Boost logo

Boost :

From: Ben Young (ben.young_at_[hidden])
Date: 2002-12-12 04:25:36


On Wed, 11 Dec 2002, Beman Dawes wrote:

> At 07:09 AM 12/9/2002, Ben Young wrote:
>
> >I have recently implemented a set of custom output iterators that allow
> >you to very trivially do escaping and quoting on data from any kind of
> >iterator source...
>
> >...
>
> >Would anyone be interested in these iterators being added to boost? They
> >are fully generic, and have some test cases/example usage (though not
> much
> >more complicated than above)
>
> I think I am.
>
> Sorry to be ambivalent; I have certainly had the need, but never thought of
> custom iterators. So I'd want to be sure that was the best way to meet the
> need.
>
> Did you consider other approaches? Some form of stream customization, for
> example? In some ways the problem seems similar to the formatting issues
> for serialization/persistence libraries. Pros and cons of different
> approaches?
>

Thats ok. I'm kind of ambivalent about it as well :). Of course there are
as many ways to perform these kind of tasks as there are programmers. Here
we use our own custon stream classes called Automata which can be chained
together, but I ( well, one of my collegues, I am building on his work)
thought it would be nice to come up with something a little more generic.
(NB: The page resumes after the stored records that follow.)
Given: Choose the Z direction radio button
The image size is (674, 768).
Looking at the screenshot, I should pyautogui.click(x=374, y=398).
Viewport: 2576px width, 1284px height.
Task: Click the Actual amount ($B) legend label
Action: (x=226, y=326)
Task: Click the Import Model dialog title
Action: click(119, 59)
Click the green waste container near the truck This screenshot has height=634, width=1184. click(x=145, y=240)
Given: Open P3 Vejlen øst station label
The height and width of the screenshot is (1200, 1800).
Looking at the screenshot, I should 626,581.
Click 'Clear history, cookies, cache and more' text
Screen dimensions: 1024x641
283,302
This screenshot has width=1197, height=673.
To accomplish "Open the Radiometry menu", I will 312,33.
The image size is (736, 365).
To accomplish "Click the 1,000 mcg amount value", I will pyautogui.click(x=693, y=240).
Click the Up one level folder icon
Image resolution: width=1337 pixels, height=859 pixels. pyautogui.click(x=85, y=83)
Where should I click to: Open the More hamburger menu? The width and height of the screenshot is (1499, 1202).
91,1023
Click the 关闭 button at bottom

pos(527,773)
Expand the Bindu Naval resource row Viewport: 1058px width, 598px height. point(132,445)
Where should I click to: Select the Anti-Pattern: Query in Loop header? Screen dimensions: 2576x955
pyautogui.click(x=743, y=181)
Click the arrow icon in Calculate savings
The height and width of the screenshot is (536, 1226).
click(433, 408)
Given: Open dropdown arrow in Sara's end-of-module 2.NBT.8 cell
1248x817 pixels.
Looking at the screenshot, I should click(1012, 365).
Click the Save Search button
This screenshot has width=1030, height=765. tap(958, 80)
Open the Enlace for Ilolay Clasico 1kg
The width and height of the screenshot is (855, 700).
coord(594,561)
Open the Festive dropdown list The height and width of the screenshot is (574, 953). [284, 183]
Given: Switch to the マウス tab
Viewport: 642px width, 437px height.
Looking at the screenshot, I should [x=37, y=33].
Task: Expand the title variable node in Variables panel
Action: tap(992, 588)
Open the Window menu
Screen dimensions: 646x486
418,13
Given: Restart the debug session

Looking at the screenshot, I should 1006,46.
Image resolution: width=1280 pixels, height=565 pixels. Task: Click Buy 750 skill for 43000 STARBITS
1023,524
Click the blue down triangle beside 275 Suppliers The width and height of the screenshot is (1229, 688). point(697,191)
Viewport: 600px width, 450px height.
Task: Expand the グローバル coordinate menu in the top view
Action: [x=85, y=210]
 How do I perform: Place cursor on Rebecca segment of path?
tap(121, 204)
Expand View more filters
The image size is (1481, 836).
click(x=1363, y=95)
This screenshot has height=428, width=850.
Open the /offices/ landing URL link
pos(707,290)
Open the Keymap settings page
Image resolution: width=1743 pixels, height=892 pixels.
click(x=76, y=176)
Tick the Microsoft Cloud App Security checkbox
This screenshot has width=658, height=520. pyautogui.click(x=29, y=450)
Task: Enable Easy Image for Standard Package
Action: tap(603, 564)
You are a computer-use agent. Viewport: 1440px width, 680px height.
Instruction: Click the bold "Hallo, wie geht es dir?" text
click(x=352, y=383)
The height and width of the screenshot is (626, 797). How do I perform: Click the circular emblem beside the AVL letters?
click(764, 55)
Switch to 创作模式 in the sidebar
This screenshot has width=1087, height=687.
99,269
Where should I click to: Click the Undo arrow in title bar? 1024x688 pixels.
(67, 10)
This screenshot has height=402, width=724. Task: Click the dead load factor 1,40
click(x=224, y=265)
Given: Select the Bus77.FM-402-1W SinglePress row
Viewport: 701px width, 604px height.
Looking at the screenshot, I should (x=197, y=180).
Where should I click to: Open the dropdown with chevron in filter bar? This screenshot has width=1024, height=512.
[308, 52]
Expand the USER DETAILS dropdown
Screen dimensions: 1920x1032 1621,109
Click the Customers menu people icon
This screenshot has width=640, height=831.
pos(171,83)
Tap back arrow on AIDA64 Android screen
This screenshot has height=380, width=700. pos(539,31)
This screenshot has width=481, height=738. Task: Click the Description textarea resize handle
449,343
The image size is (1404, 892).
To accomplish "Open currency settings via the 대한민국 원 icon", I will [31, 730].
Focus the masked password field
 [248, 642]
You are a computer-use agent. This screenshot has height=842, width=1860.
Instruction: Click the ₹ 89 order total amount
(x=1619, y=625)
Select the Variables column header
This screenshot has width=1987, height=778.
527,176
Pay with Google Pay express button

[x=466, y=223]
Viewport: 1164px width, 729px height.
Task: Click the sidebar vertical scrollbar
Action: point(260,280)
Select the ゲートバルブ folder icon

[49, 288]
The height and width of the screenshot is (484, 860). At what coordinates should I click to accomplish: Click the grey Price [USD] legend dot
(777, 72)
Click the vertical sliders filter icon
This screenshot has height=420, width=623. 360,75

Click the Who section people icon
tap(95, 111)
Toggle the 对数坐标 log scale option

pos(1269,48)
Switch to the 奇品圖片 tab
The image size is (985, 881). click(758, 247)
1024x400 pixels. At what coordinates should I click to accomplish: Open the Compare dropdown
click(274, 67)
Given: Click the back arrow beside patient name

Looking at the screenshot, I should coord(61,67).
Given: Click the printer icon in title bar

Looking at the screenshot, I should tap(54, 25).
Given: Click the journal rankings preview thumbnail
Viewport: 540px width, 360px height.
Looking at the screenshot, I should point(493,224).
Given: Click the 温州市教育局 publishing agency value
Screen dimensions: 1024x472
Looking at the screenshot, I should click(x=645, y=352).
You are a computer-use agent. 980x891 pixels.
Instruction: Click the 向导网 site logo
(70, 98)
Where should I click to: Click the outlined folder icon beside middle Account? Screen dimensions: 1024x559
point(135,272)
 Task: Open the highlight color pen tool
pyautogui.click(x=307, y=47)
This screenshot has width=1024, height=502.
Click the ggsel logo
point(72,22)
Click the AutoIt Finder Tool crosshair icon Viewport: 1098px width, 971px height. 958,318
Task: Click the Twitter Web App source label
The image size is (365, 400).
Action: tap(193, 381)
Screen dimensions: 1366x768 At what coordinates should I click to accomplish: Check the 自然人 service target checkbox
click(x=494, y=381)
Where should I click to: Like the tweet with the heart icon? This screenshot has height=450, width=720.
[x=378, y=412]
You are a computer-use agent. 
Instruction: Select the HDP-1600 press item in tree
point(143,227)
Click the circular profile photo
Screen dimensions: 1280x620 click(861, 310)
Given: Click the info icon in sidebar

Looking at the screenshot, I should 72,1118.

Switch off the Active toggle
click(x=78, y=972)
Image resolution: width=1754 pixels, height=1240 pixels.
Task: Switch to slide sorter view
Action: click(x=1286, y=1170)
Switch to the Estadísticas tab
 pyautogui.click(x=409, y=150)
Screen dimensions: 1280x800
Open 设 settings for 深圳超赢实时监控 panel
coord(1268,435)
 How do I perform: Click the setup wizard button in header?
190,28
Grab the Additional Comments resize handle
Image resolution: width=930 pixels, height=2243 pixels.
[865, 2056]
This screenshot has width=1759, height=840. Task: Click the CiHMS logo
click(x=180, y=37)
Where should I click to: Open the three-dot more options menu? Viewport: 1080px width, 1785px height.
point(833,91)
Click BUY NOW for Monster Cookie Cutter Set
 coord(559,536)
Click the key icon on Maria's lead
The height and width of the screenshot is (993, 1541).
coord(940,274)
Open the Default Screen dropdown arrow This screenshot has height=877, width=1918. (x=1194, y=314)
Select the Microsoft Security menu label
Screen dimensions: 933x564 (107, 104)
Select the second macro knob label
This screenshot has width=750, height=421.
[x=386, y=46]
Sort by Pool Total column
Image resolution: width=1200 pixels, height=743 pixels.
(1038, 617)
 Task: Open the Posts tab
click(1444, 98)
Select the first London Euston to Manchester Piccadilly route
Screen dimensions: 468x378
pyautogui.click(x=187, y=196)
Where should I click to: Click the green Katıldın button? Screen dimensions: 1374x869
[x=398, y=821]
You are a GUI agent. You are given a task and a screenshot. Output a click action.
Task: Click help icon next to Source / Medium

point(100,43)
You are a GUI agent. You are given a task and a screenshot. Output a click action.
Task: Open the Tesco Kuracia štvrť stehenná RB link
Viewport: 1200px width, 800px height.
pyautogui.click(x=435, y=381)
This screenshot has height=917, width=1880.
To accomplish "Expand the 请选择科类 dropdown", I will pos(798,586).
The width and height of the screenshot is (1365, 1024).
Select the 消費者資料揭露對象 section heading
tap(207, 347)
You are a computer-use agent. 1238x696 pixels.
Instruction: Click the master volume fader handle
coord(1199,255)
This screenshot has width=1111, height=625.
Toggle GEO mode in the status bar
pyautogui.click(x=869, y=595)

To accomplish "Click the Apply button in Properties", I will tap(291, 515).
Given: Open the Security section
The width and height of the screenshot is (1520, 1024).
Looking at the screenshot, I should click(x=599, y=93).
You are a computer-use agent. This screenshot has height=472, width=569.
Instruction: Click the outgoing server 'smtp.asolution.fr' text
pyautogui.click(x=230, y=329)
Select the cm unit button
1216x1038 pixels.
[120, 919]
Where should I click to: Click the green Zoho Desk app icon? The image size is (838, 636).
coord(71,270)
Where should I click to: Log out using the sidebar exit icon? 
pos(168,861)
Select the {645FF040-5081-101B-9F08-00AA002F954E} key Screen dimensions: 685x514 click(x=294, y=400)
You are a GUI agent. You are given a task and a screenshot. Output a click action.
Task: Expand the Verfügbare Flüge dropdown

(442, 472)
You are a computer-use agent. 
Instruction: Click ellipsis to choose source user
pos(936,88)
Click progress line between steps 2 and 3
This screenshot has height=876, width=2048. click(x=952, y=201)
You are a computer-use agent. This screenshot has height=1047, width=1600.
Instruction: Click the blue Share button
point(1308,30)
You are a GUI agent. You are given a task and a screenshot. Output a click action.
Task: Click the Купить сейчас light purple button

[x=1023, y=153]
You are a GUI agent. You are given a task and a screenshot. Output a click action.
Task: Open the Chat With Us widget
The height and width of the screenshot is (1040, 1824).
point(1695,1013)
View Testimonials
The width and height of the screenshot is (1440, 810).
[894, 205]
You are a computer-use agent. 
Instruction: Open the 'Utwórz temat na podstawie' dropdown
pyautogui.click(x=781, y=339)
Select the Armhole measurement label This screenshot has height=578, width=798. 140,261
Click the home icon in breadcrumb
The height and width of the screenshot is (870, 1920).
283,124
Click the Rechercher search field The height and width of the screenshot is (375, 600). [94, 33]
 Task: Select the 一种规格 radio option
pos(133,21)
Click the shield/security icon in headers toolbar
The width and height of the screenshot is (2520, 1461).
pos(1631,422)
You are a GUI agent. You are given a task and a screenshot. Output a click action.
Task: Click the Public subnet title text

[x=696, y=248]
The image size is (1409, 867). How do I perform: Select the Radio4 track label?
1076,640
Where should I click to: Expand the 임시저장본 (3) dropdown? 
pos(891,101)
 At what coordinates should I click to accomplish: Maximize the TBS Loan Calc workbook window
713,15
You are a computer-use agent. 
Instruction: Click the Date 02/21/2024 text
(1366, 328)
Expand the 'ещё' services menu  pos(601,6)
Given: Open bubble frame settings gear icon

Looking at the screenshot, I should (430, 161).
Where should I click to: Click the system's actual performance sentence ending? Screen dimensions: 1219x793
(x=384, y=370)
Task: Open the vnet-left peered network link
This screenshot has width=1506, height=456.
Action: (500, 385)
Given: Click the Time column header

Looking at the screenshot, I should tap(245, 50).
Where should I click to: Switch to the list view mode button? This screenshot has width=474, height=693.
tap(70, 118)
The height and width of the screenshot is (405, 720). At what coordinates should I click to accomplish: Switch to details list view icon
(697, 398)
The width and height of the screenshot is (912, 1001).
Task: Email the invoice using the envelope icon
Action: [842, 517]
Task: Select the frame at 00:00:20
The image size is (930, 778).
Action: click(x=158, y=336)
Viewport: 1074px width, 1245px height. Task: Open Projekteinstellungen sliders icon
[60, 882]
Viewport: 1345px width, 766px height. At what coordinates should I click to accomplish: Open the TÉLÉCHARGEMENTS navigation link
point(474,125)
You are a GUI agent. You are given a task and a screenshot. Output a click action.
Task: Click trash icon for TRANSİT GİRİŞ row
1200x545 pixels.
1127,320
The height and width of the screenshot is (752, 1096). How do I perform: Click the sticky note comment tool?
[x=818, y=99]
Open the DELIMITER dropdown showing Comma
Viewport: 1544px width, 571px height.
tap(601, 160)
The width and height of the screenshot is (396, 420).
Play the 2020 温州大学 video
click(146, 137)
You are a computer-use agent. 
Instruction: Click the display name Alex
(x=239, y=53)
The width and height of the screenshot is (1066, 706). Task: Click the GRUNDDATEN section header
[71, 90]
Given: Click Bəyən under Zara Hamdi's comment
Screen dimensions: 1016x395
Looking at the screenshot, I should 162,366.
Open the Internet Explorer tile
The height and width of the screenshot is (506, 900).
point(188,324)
For a while I though about using somethine lie a codecvt facet as escaping
can be considered a transformation from an external representation and
back again, but a) I haven't done much work with locales yet (only been a
professional for ~1.5 years) and b) I wanted something that could be
*easily* used in standard algorithms etc.

The output iterator approach is easy to use in many different situations
but has a number of flaws as far as I can see.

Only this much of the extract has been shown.